Exercise brief: Output all of the entries beneath, exactly as written.

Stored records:
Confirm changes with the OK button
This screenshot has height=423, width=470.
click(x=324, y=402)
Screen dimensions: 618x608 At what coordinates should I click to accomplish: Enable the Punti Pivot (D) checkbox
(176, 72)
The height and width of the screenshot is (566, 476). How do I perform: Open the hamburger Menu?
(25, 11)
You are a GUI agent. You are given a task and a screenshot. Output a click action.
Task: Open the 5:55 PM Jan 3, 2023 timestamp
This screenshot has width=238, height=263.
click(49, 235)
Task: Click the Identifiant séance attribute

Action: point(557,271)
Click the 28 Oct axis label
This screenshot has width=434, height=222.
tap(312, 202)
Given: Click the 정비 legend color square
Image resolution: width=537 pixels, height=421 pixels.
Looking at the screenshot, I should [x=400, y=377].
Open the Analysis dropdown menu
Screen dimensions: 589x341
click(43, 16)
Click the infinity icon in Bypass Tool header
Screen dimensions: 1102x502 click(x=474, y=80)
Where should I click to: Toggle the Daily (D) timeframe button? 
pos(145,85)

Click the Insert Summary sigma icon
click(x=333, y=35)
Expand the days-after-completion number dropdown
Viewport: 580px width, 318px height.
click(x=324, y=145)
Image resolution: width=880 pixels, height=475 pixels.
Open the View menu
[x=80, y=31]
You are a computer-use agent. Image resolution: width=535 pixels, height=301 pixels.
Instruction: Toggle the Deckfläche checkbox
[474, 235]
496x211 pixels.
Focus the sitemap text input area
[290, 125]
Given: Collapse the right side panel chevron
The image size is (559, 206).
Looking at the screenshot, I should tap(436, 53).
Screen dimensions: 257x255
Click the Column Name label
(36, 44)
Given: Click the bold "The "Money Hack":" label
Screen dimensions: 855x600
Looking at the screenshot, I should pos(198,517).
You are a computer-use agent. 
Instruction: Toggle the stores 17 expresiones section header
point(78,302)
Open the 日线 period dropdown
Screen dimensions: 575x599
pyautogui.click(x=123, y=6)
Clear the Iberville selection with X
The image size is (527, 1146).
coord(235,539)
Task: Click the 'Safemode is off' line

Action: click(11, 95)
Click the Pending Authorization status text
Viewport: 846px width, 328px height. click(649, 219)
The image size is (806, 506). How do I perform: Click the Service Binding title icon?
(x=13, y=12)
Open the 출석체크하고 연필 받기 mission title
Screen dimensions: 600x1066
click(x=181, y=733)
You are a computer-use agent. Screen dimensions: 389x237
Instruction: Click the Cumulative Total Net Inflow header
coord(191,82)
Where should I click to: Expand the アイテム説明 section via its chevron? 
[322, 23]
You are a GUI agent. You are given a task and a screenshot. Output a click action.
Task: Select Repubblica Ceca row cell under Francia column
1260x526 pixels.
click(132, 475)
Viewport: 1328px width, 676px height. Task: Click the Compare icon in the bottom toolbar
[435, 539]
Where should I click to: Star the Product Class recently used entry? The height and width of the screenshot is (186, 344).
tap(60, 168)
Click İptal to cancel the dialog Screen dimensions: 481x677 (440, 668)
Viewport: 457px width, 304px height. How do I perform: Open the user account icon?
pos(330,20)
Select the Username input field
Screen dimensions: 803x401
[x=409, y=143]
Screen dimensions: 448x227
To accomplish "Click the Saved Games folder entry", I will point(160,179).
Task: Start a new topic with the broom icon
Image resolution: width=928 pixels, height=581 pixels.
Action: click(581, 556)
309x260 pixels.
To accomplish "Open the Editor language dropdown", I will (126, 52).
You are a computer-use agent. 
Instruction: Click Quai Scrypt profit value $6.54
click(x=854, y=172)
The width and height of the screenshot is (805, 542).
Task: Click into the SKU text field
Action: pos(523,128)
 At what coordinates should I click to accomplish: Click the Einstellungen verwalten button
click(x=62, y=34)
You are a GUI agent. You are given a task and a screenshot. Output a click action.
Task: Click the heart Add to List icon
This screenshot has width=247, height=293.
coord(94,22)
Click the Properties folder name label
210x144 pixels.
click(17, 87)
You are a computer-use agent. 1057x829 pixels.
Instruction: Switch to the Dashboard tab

Finished exercise:
Confirm changes with the OK button
This screenshot has height=423, width=470.
click(x=324, y=402)
Screen dimensions: 618x608 At what coordinates should I click to accomplish: Enable the Punti Pivot (D) checkbox
(176, 72)
The height and width of the screenshot is (566, 476). How do I perform: Open the hamburger Menu?
(25, 11)
You are a GUI agent. You are given a task and a screenshot. Output a click action.
Task: Open the 5:55 PM Jan 3, 2023 timestamp
This screenshot has width=238, height=263.
click(49, 235)
Task: Click the Identifiant séance attribute

Action: point(557,271)
Click the 28 Oct axis label
This screenshot has width=434, height=222.
tap(312, 202)
Given: Click the 정비 legend color square
Image resolution: width=537 pixels, height=421 pixels.
Looking at the screenshot, I should [x=400, y=377].
Open the Analysis dropdown menu
Screen dimensions: 589x341
click(43, 16)
Click the infinity icon in Bypass Tool header
Screen dimensions: 1102x502 click(x=474, y=80)
Where should I click to: Toggle the Daily (D) timeframe button? 
pos(145,85)

Click the Insert Summary sigma icon
click(x=333, y=35)
Expand the days-after-completion number dropdown
Viewport: 580px width, 318px height.
click(x=324, y=145)
Image resolution: width=880 pixels, height=475 pixels.
Open the View menu
[x=80, y=31]
You are a computer-use agent. Image resolution: width=535 pixels, height=301 pixels.
Instruction: Toggle the Deckfläche checkbox
[474, 235]
496x211 pixels.
Focus the sitemap text input area
[290, 125]
Given: Collapse the right side panel chevron
The image size is (559, 206).
Looking at the screenshot, I should tap(436, 53).
Screen dimensions: 257x255
Click the Column Name label
(36, 44)
Given: Click the bold "The "Money Hack":" label
Screen dimensions: 855x600
Looking at the screenshot, I should pos(198,517).
You are a computer-use agent. 
Instruction: Toggle the stores 17 expresiones section header
point(78,302)
Open the 日线 period dropdown
Screen dimensions: 575x599
pyautogui.click(x=123, y=6)
Clear the Iberville selection with X
The image size is (527, 1146).
coord(235,539)
Task: Click the 'Safemode is off' line

Action: click(11, 95)
Click the Pending Authorization status text
Viewport: 846px width, 328px height. click(649, 219)
The image size is (806, 506). How do I perform: Click the Service Binding title icon?
(x=13, y=12)
Open the 출석체크하고 연필 받기 mission title
Screen dimensions: 600x1066
click(x=181, y=733)
You are a computer-use agent. Screen dimensions: 389x237
Instruction: Click the Cumulative Total Net Inflow header
coord(191,82)
Where should I click to: Expand the アイテム説明 section via its chevron? 
[322, 23]
You are a GUI agent. You are given a task and a screenshot. Output a click action.
Task: Select Repubblica Ceca row cell under Francia column
1260x526 pixels.
click(132, 475)
Viewport: 1328px width, 676px height. Task: Click the Compare icon in the bottom toolbar
[435, 539]
Where should I click to: Star the Product Class recently used entry? The height and width of the screenshot is (186, 344).
tap(60, 168)
Click İptal to cancel the dialog Screen dimensions: 481x677 (440, 668)
Viewport: 457px width, 304px height. How do I perform: Open the user account icon?
pos(330,20)
Select the Username input field
Screen dimensions: 803x401
[x=409, y=143]
Screen dimensions: 448x227
To accomplish "Click the Saved Games folder entry", I will point(160,179).
Task: Start a new topic with the broom icon
Image resolution: width=928 pixels, height=581 pixels.
Action: click(581, 556)
309x260 pixels.
To accomplish "Open the Editor language dropdown", I will (126, 52).
You are a computer-use agent. 
Instruction: Click Quai Scrypt profit value $6.54
click(x=854, y=172)
The width and height of the screenshot is (805, 542).
Task: Click into the SKU text field
Action: pos(523,128)
 At what coordinates should I click to accomplish: Click the Einstellungen verwalten button
click(x=62, y=34)
You are a GUI agent. You are given a task and a screenshot. Output a click action.
Task: Click the heart Add to List icon
This screenshot has width=247, height=293.
coord(94,22)
Click the Properties folder name label
210x144 pixels.
click(17, 87)
You are a computer-use agent. 1057x829 pixels.
Instruction: Switch to the Dashboard tab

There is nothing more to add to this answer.